Все отношения — либо договорные (на основе совместного соглашения сторон), либо общеобяза­тельные (навязываемые сильными слабым); все они санкционированы законом. Существующие ограниче­ния свободы договора или принуждения вводятся по чувственным или утилитарным соображениям. Ника­кие неутилитарные или антиутилитарные ограниче­ния не налагаются на имущественные, личные или какие-либо другие отношения, если этого не требуют интересы других групп. Во всех отношениях вся сис­тема правовой регуляции покоится на чувственной основе и определяется почти исключительно чувст­венными побуждениями.

Наконец, правительство, которое устанавливает и проводит в жизнь такой кодекс, — не теократическое, а светское, основанное либо на военной или физиче­ской силе, на богатстве или способностях, либо на доверии избирателей. Так как для легальности авто­ритета права не требуется никакой божественной или сверхчувственной санкции, то нет и возможности для возвышения влиятельной теократической власти.

Идеалистическое право, в свою очередь, занима­ет промежуточное положение между чувственным и идеациональным законами.

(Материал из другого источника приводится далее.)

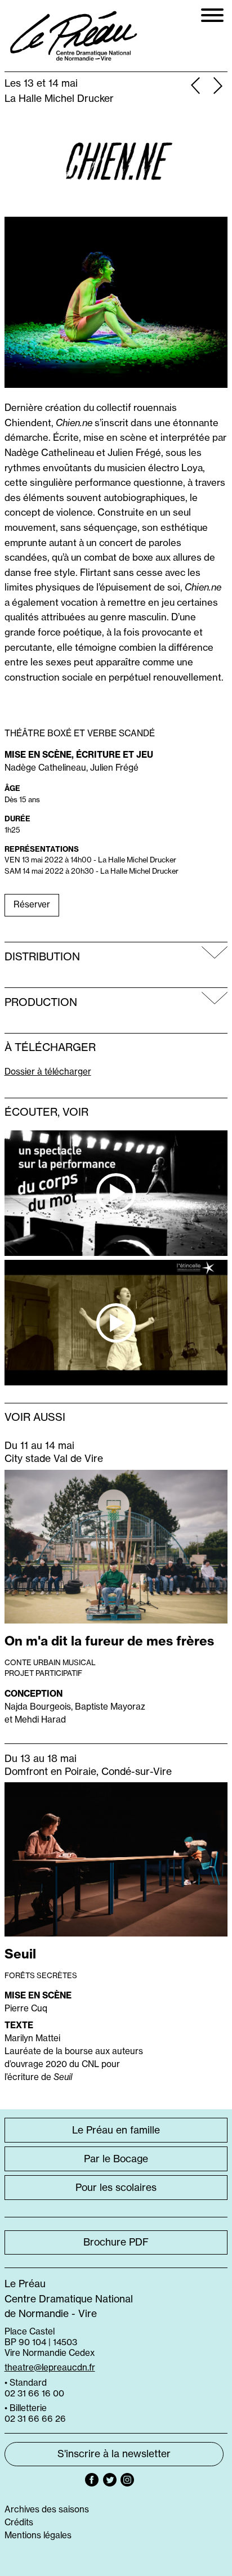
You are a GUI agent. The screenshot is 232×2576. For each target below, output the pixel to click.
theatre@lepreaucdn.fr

Ранний греческий и римский закон до V века до нашей эры был главным образом идеациональным. Он был преимущественно (jus divinum — божеским пра­вом) со жречеством в качестве верховных правите­лей, законодателей, судей, с юридическими нормами, предписанными богами... К концу VI века до нашей эры появились симптомы упадка, а в V веке возрож­даются элементы чувственного закона. В период ме­жду III веком до нашей эры и V веком нашей эры чувственное право вырастает до господствующего в античном обществе положения, раскрывая все свои типические черты. Триумф христианства приводит к восхождению идеационального закона, который по­сле V века нашей эры становится господствующим и остается таковым до конца XII века.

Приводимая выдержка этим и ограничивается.